Engelmann's major contribution to the field of physiology emerged from a study lasting from 1873 to 1897, in which he observed the contractions of striated muscles. Focusing on the visible bands of fibers in the muscles, he noted that the volume of the anisotropic band increased during contraction, whereas the volume of the isotropic band decreased. He theorized that it was this interaction between the two bands which allowed for muscle contraction.

He also demonstrated, after experiments with dissected frogs in 1875, that contractions of the heart were caused by the heart muscle itself, not an external nerve stimulus, as was previously believed.

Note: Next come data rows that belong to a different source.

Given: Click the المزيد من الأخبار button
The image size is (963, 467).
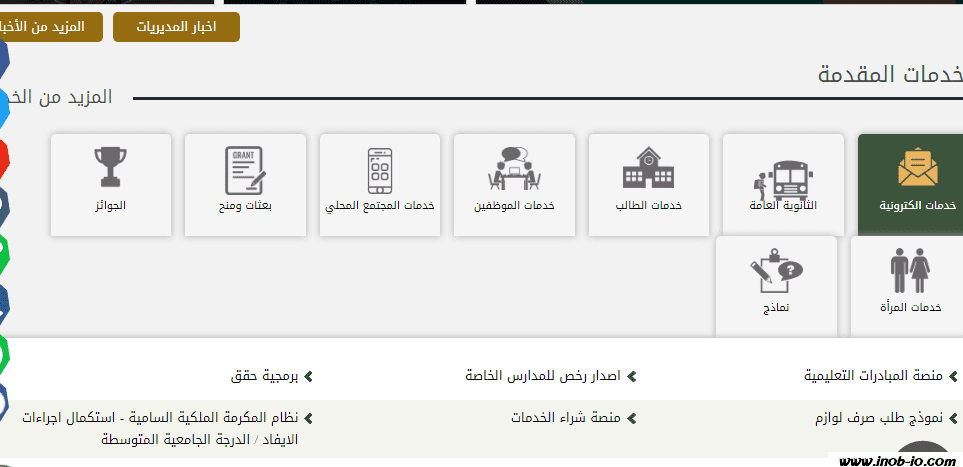Looking at the screenshot, I should (x=50, y=27).
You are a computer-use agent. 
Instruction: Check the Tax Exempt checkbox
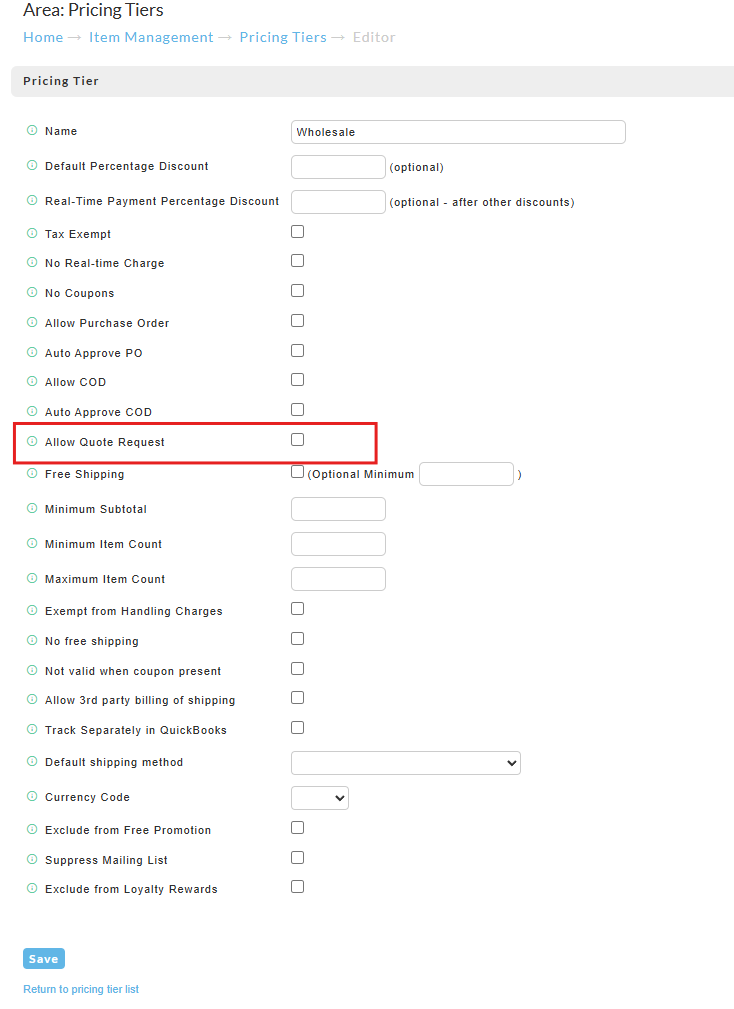pos(297,232)
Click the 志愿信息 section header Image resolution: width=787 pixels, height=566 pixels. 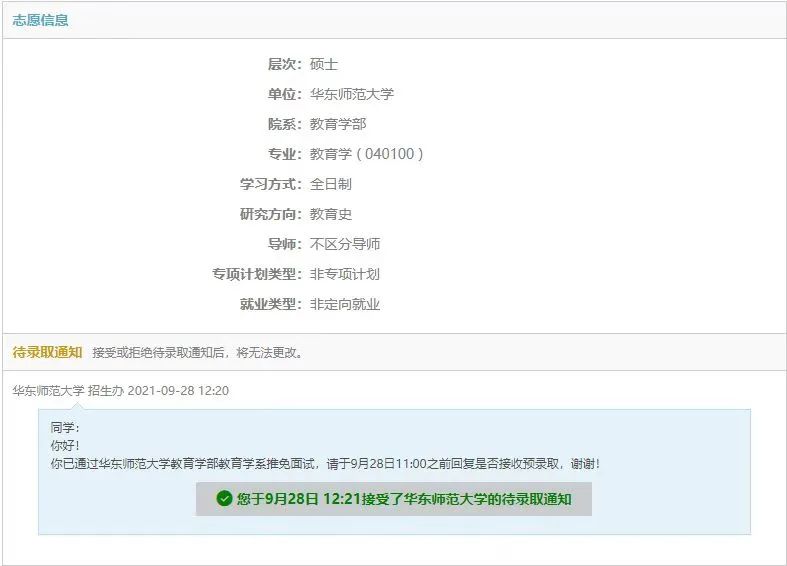coord(40,20)
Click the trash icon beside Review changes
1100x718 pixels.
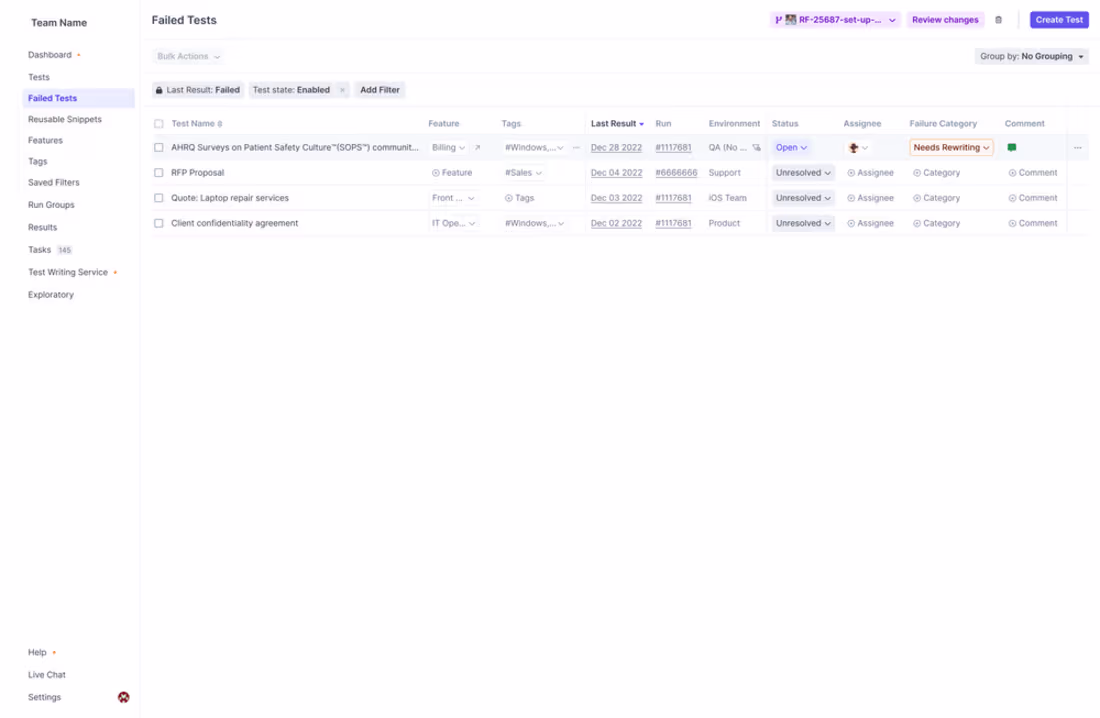coord(997,19)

Engelmann performed three significant experiments involving photosynthesis:

In 1881, he observed the movement of bacteria towards the chloroplasts in a strand of Spirogyra algae. Engelmann hypothesized that the bacteria were moving in response to oxygen generated by the photosynthetically active chloroplasts in the algae. This was one of the first documented observations of positive aerotaxis in bacteria. In 1882, he performed his famous action spectrum experiment using a device designed and built by Carl Zeiss. The modified microscope had a prism which could produce a microscopic spectrum on a microscope slide. The device could also distinguish and measure different wavelengths of light making it a “micro-spectroscope.” Engelmann used this device to illuminate a strand of Cladophora (not Spirogyra) with light from the visible spectrum, exposing different sections to different wavelengths (or colors of light). He added the oxygen seeking bacteria B. termo to this setup and noted where they accumulated (Note: Four years later, Hauser concluded that B. termo had been mislabeled and was not one, but three species of bacteria of the genus Proteus ). Their clumping allowed him to see which regions had the highest concentration of oxygen. He concluded that the most photosynthetically active regions will have the highest concentrations of bacteria. The bacteria accumulated in the regions of red and violet light, showing that these wavelengths of light generated the most photosynthetic activity. However, his experiment was somewhat flawed because he used the sun as his light source. He failed to account for the fact that the sun does not emit all visible wavelengths of light at the same intensity. However, further analysis of plant pigments proved that his results were valid. A year later Engelmann discovered that purple bacteria utilise ultraviolet light in the same way. Moreover, he was among the first scientists who traced a relationship between the availability of wavelengths in underwater light (which are changing/decreasing with depth) and the occurrence of those phototrophs which can efficiently absorb and use them.

== Musical significance ==

Johannes Brahms dedicated his String Quartet No. 3 to Engelmann, an amateur cellist who had hosted him on a visit to Utrecht.